陸上=ベン・ジョンソン氏、薬物追放を啓もう

ロイター編集
陸上=ベン・ジョンソン氏、薬物追放を啓もう
9月24日、元陸上選手のベン・ジョンソン氏は、ソウル五輪の男子100メートル決勝から25年を迎え、反ドーピング活動家として同地を訪れて薬物追放への啓もう活動を行った。ソウルの五輪スタジアムで撮影(2013年 ロイター/Lee Jae-Won)
[トロント 24日 ロイター] - 1988年のソウル五輪男子100メートル決勝で9秒79の世界新記録(当時)を樹立したが、後にドーピング違反が発覚し、金メダルをはく奪されたカナダの元陸上選手ベン・ジョンソン氏(51)。現在は、反ドーピング活動家として薬物追放への啓もう活動を行っている。
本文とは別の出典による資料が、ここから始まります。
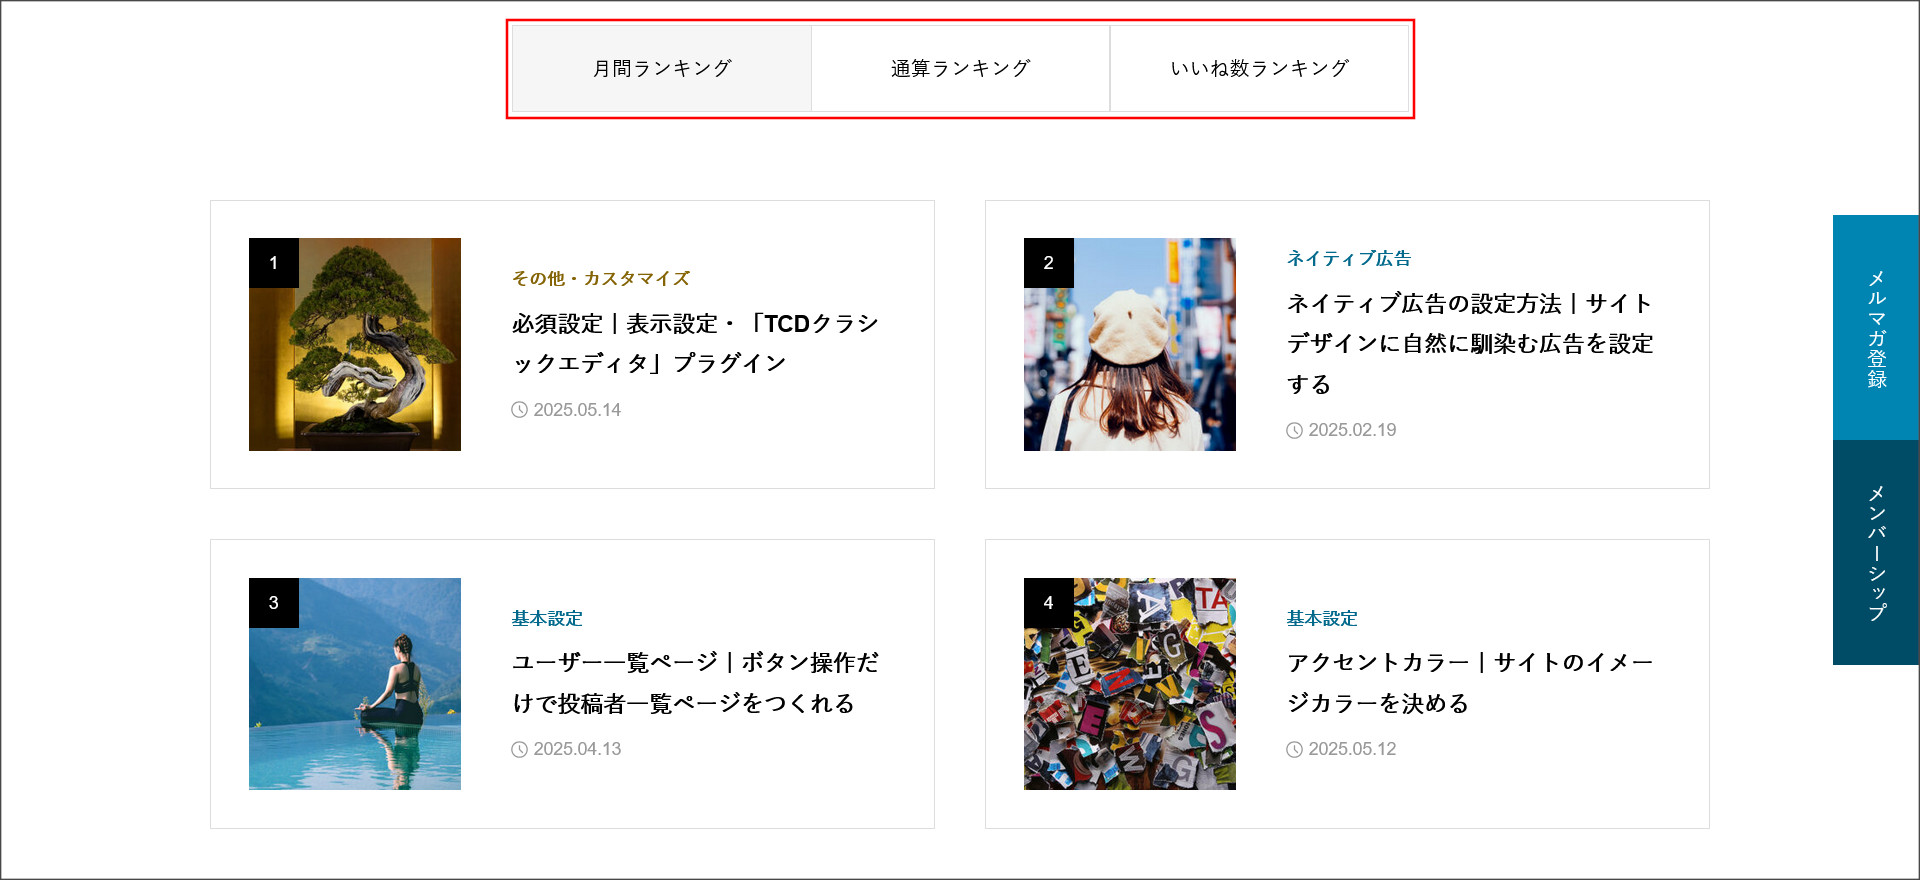Click the rank 3 badge on yoga photo
Screen dimensions: 1920x880
273,603
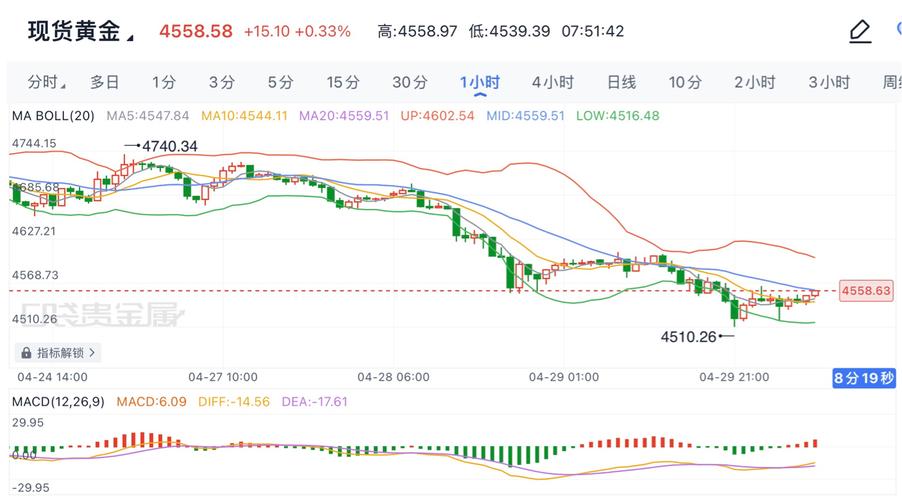Viewport: 902px width, 500px height.
Task: Open the 现货黄金 symbol dropdown
Action: tap(131, 37)
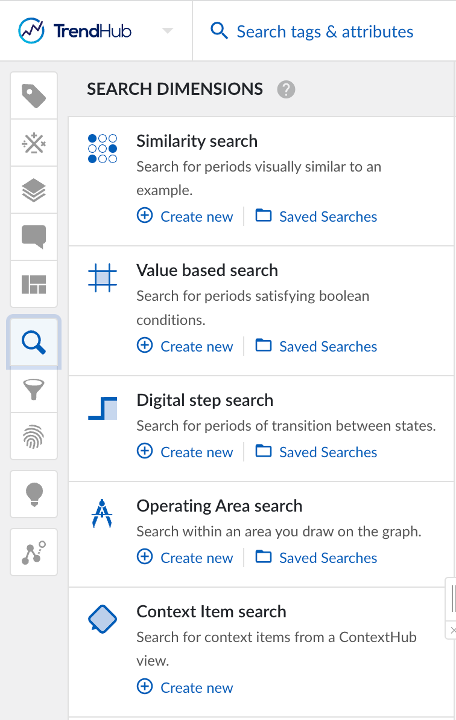The height and width of the screenshot is (720, 456).
Task: Open the fingerprint sidebar icon
Action: point(34,436)
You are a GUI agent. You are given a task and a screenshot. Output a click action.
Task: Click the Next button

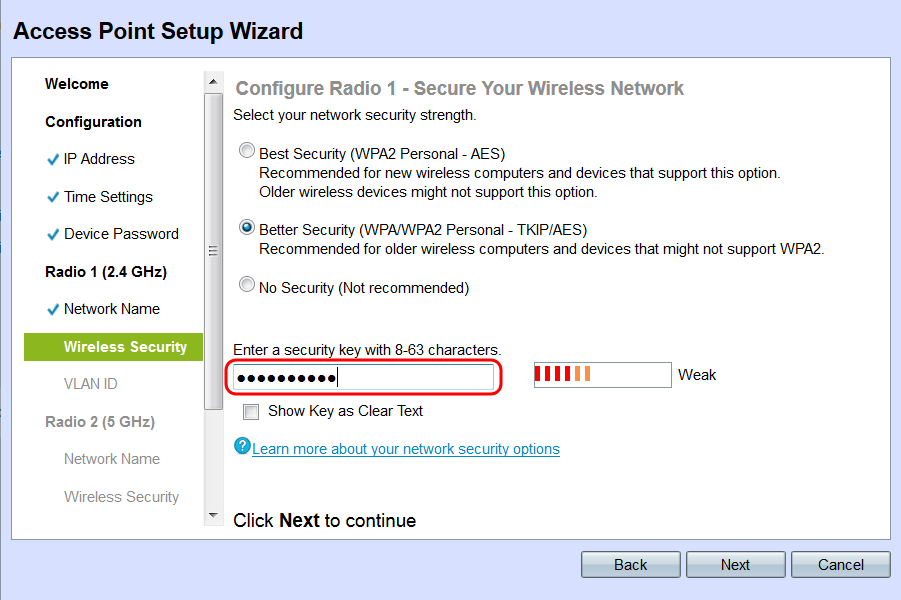click(736, 564)
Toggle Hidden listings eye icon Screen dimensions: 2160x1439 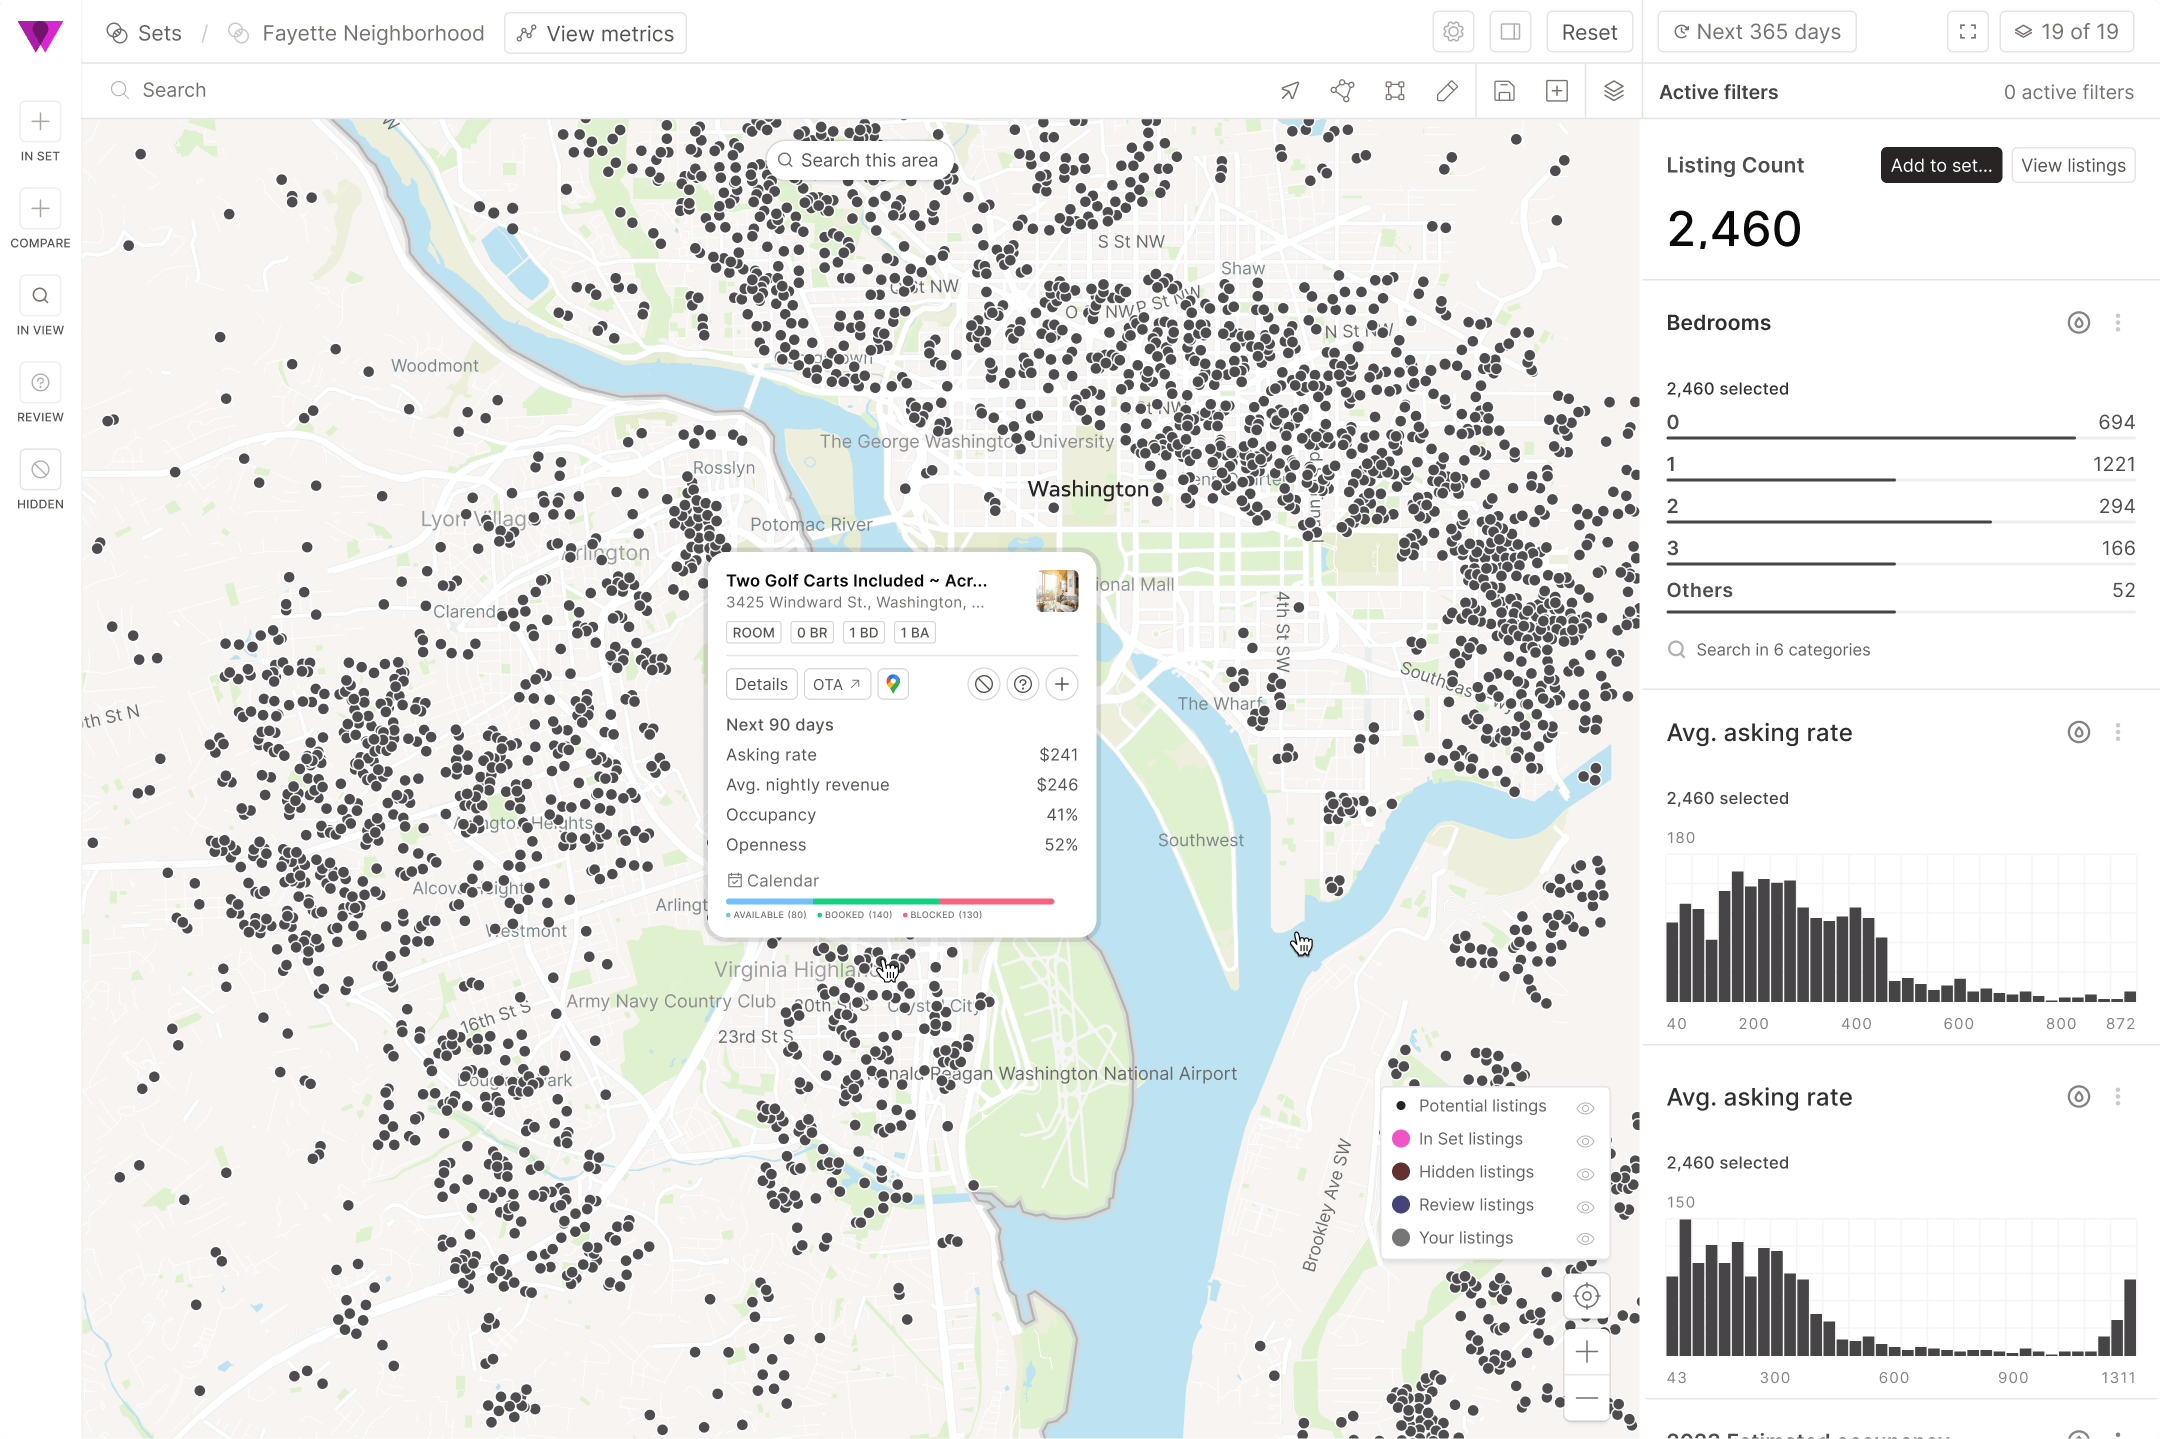tap(1585, 1173)
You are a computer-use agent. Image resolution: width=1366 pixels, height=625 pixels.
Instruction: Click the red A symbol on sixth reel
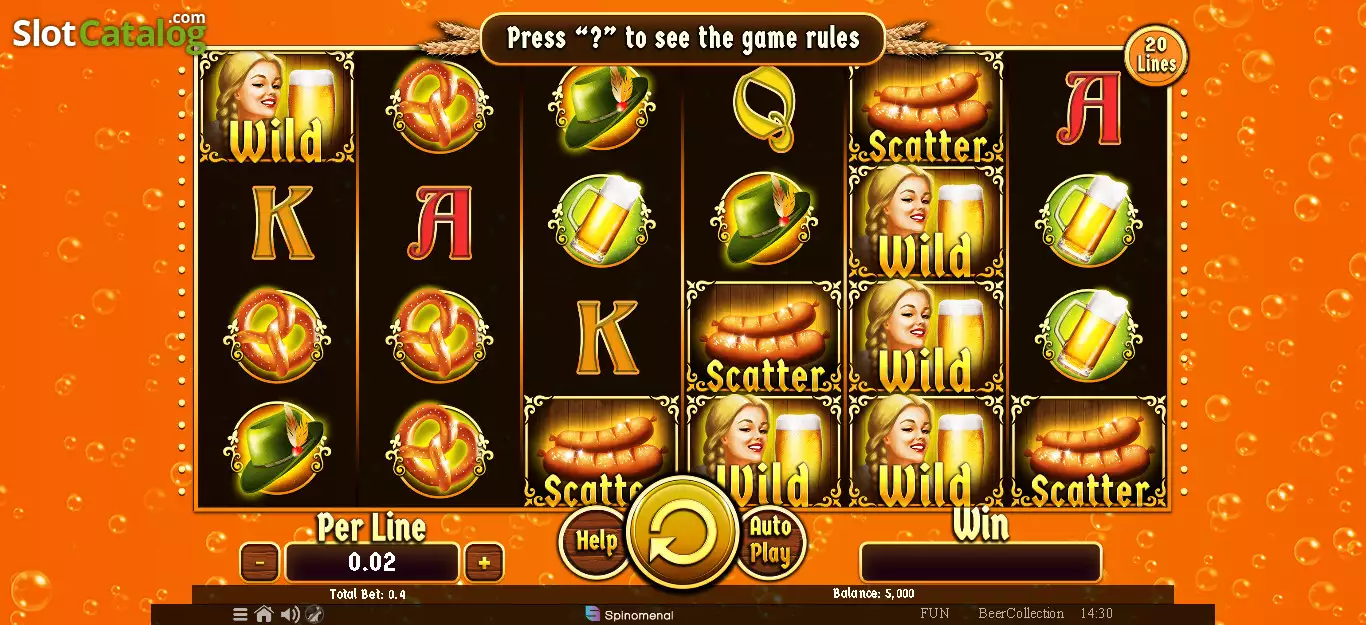tap(1089, 107)
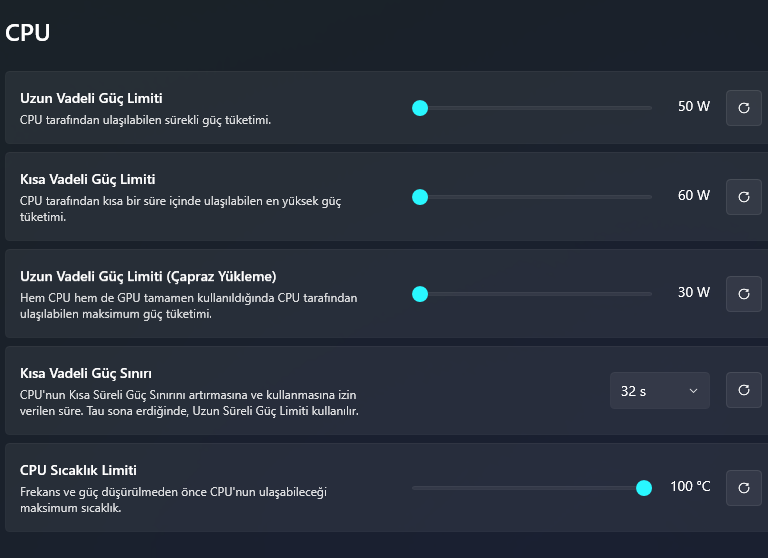Select the Kısa Vadeli Güç Sınırı title
The height and width of the screenshot is (558, 768).
coord(86,373)
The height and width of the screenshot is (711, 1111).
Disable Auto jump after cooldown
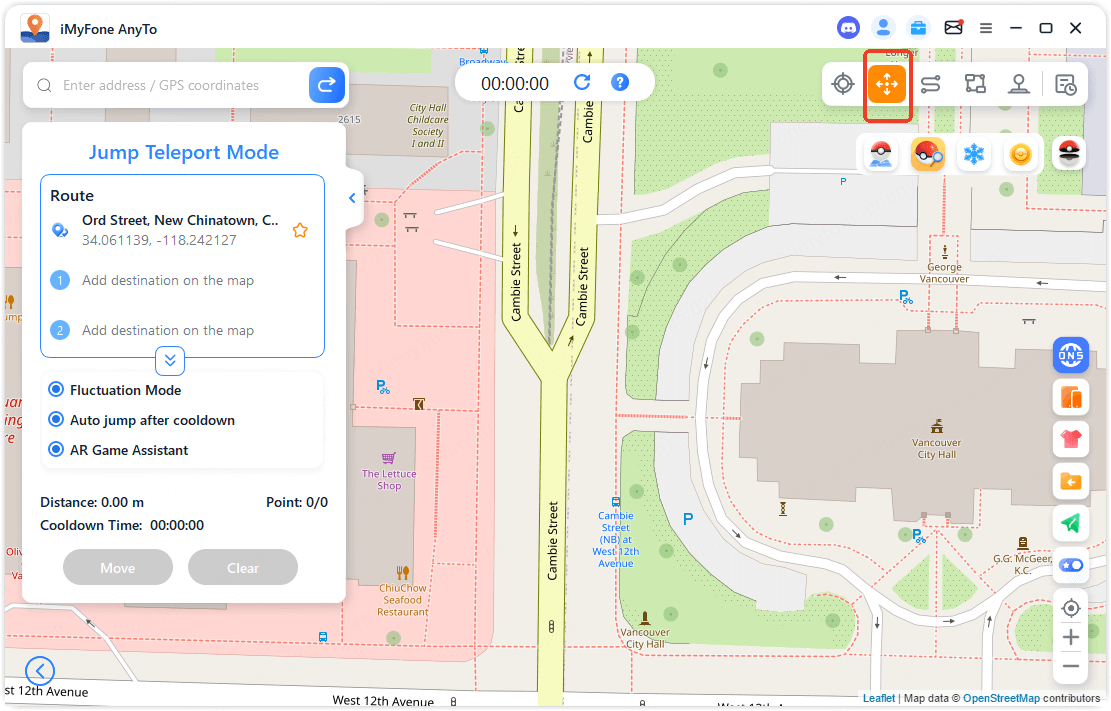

すでに孫もいるジョンソン氏は、日本でロイターの電話取材に応じ、もし自分の孫がドーピングに関与したらどう思うかとの質問に対し「孫はそんなことはしないと思う」と回答。「きっと学校できちんと教育を受けるはずだし、自分は子どもたちにドーピングが不要だと教えるためにいま活動している」と述べた。
ジョンソン氏は当時、ソウル五輪でのドーピング疑惑を否定し、謝罪の姿勢を示さなかったことで、スポンサーとの契約金など多くを失った。
その後、ソウル五輪での違反による処分が解けると1992年バルセロナ大会で再び五輪の舞台に戻り、準決勝に進出したが、翌年再びドーピング違反が発覚し、陸上競技界からの永久追放処分を受けた。それからは、プロフットボールやプロ野球への転身も試みたが実らなかった。
ジョンソン氏は現在の生活について「日本でテレビ番組に出演したり、世界各地を回っている。欧州でプロサッカー選手への指導なども行っている」と述べた。
オーストラリアでスポーツウェア会社SKINSを営み、反ドーピング啓もう活動に熱心なジェイミー・フラー氏は、新たな薬物追放キャンペーンの顔になってもらうべく、ジョンソン氏に声をかけたという。
フラー氏はジョンソン氏の起用について「異論もあるかもしれないが、ソウル五輪から25年経ち、アスリートとしての代償も払った。彼は反ドーピングという目的に向けて全力をつぎ込む覚悟を決めている」と説明した。